Acids, bases, and salts are an important part of chemistry. By learning the concept of acids, bases, and salts, you can understand how these molecules react with different elements. To start learning this concept, you can refer to Vedantu’s website to get a better understanding of acids, bases, and salts. Below are some more tips to help you understand this topic: 

  • Read the definitions of acids, bases, and salts thoroughly to understand their meanings. If you know the meaning of all these substances, it will be easier to understand their uses and properties. 

  • Go through your textbook and read the detailed explanations of Acids, Bases and Salts to get an idea of what this topic is about. 

  • Use different reference books and guides to improve your understanding of acids, bases, and salts. These books provide you with pictorial illustrations to help you understand the concept clearly. 

  • Once you are done with the textbooks, you should try to answer the exercise questions given in these books. These questions will help you test your knowledge and give you an idea of the type of questions that can come in your exams. 

  • To explore more questions, you should refer to sample papers and previous year question papers of chemistry. These papers will assist you in revisions and exam preparations. 

  • Gain more knowledge about acids, bases, and salts from Vedantu’s online learning platform. Here, you will find all the study resources you need to study the different concepts of chemistry and enhance your knowledge.
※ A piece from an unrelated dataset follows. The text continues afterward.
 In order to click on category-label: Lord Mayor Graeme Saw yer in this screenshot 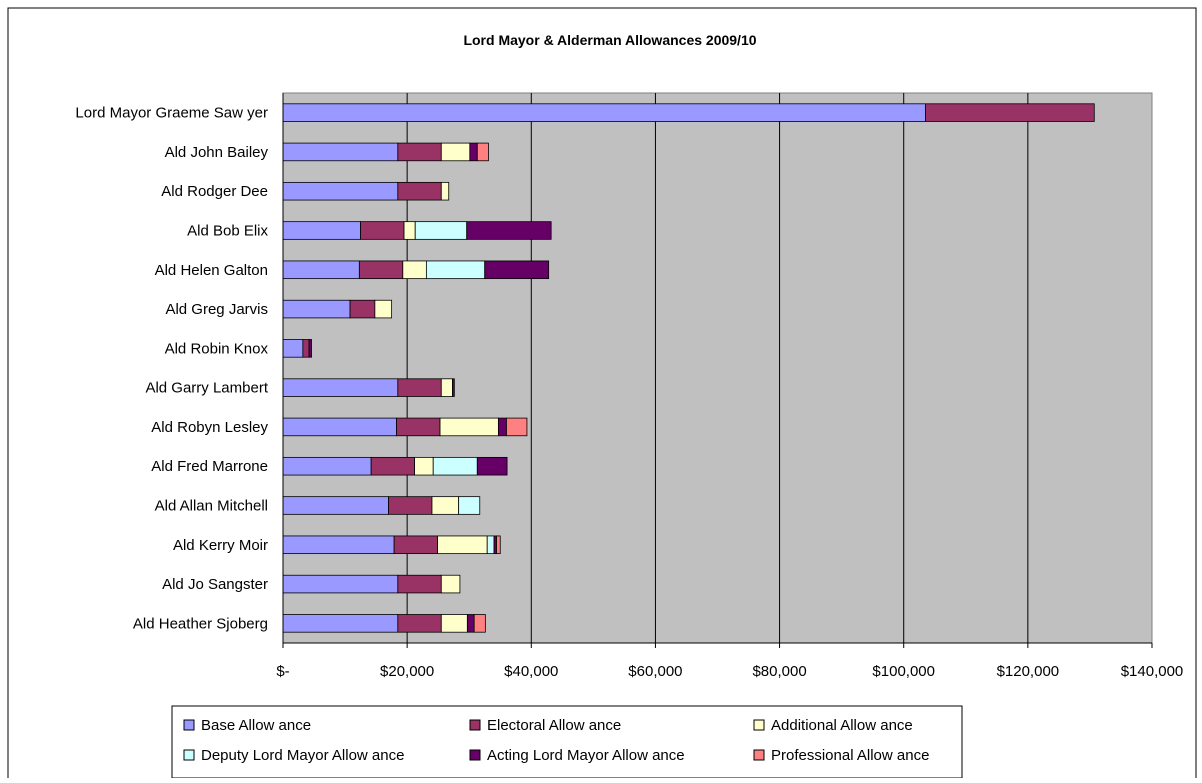, I will do `click(172, 114)`.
FAQs on Acids Bases and Salts

1. What is an acid?

The Latin word acidus, which signifies sour, is where the term "acid" originates. There is an acid in everything that tastes sour. Chemicals called acids have a sour taste. The pH of the acidic solution is lower than seven. For instance, sour tastes include tomato juice, vinegar, and lemon juice. Therefore, each of these things must contain acid. The acids found in plant and animal products are known as organic acids. The acids created from minerals found on earth are referred to as mineral acids. Acids frequently contain hydrogen ions. Thus, an acid dissolves into water to create a hydrogen ion solution.

2. What is a base?

Chemicals with a bitter taste are known as bases. Acids are the chemical counterparts of bases. A base is something that can counteract acidity. Each and every base turns red litmus into the blue. The basic solution's pH is higher than 7. Bases include substances such as sodium hydroxide, magnesium hydroxide, calcium hydroxide, and others.

3. What are the properties of acid?

Here are some of the properties of acid:

  • Acids are sour in taste.

  • Acids make blue litmus paper turn crimson.

  • Because hydrogen ions are present in acid solutions, electricity can flow through them.

  • Acids have a tendency to corrode.

  • Hydrogen gas is created by the reaction of metals and acids.

4. What is salt?

Salt is an acid-formed substance in which a metal replaces the acid hydrogen. Salts are created when acids and foundations interact. The salt solution typically has a pH of 7. Sodium chloride (NaCl), generally known as common salt, is the most well-known salt. Other salts include sodium acetate, calcium chloride, magnesium chloride, zinc chloride, aluminium sulphate, and others.

5. Is Acids Bases and Salts important Question available in Vedantu?

Vedantu is a website for learning that aids students in achieving high marks in significant exams. On the Vedantu website, a PDF version of the important questions on acids, bases, and salts is accessible. This question paper is supplied with the answers, which aids candidates in bettering their preparation in order to perform well in the test.